You go to church doesn't you? :)--Nabroon 09:14, 5 March 2008 (EST)
I don't go to church out of tradition, and it's not strictly necessary to go to church to be a Christian. Philip J. Rayment 20:14, 5 March 2008 (EST)

Of course we would. Not all conflicts are really about religion. Oh, there may be some rhetoric about “God being on our side” and all that, but most conflicts have been over territory, and the control of resources.

Yes but would there be less?

Well of course people would still kill each other, however a lot of killing would not have happened and there would be less conflict today. The crusades, purely religious motives. The Northern Ireland situation was caused by politics, however if there was no religion, then there would be no labels by which the two sides could remain two sides, and the whole conflict would now be over. Bolly Ottihw 18:20, 20 April 2007

Kaine murdered Able because of jealousy.--jp 10:48, 21 April 2007 (EDT)
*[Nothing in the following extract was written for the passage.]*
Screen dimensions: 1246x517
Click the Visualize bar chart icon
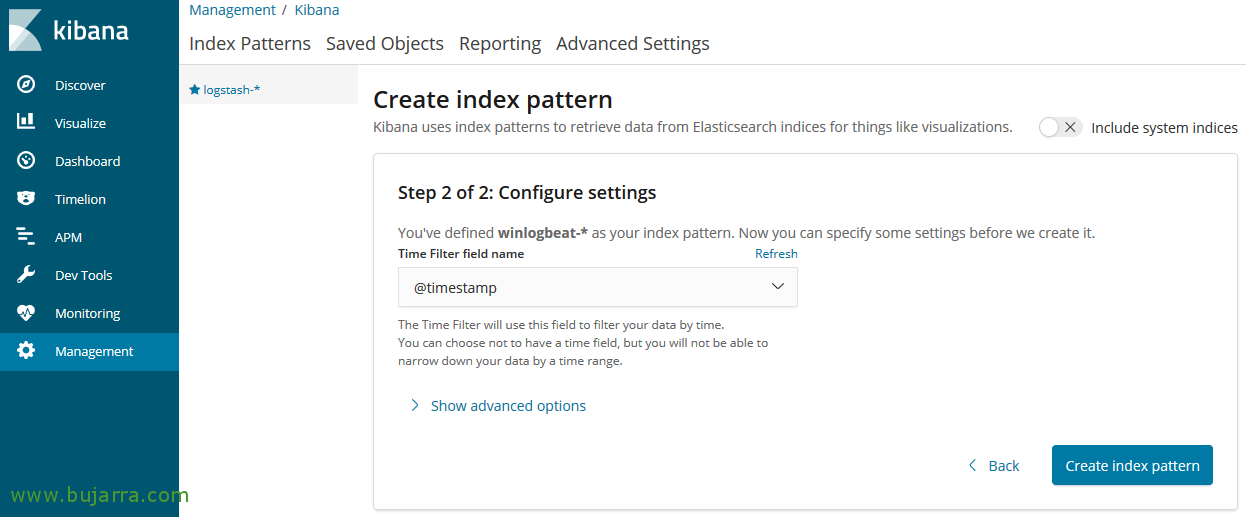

I think we would've found a reason to kill each other. But the reality is that now, conservative americans put the faith of the people as an excuse to get what they want.

Exactly. Religion isn't only a motivation - in some cases it is an excuse.

Some other reasons

Well, there's money, pride, oil... Totnesmartin 16:58, 16 May 2007 (EDT)

hey did anyone forget jeffery dahmer? he was just hungry... --Wally 19:50, 26 June 2007 (EDT)

There are a bunch of reason to fight wars that aren't based on religion. Genocide would be rarer though. It is either religiously or ethnically based and without faith the distinction between ethnic groups would be less.

This topic is a loaded question- Barnes


Whatever reasons humanity has to fight amongst each other, one fact will always be certain: Humans are creatures with an ever expanding population, living on a planet with limited living space. Therefore, if you remove every other reason for fighting wars, we will still need to fight wars simply to make room for people to live.--Elamdri 17:06, 16 May 2007 (EDT)

Poorly worded

I think the real question hear is: If their was no belief in God, would we still kill each other. The answer seems to be an obvious yes. Atheists kill as much (and according to some "facts" on this website - even more ...) then people who believe in a higher power. DLerner 10:36, 5 March 2008 (EST)

Who kills the most?

Referring to DLerner above, I would say that in the 20th century anyway, nearly all the genocide was carried out by atheists; see Communist genocide. Over 100 million victims of atheistic communism! --Ed Poor Talk 12:38, 11 April 2008 (EDT)

Completely agreed! Look at atheistic countries like China, Russia, North Korea, and Cuba. These are not bastions of democracy, they are renowned for some of the worst human rights abuses. America was started by William Penn in 1680 as a Christian/Quaker government based on the Bible. The foundations of modern Democracy are based on the Bible specifically, not religion in general. --Jzyehoshua 17:19, 20 July 2012 (EDT)


This argument ignores hitlers religious (catholic) beliefs, and those of the German Nazi party. Also, it mistakes causality. Atheism was enforced by Comunist parties to stop political dissent; communism was not motivated by atheistic world views. Also, an Atheistic worldview is very often a democratic one - it is difficult to simultaneously entertain a materialist worldview and the philosophy that one human is inherently more important than another. Humanism in particular is very fond of democracy, as is a scientific worldview. Also, the claim that democracy is a Christian value is a flawed one. Christianity supports everything from theocracy through monarchy to socialism. Look for example at Scandinavia - quite an atheistic area - is also quite democratic. Also, this argument is looking only at Christianity (common among Christians). Islamic nations are also often un-democratic (not dictatorial). Finally, it is irrelevant to bring atheism into this discussion as it is a disscussion of religion and violence, not atheism and violence.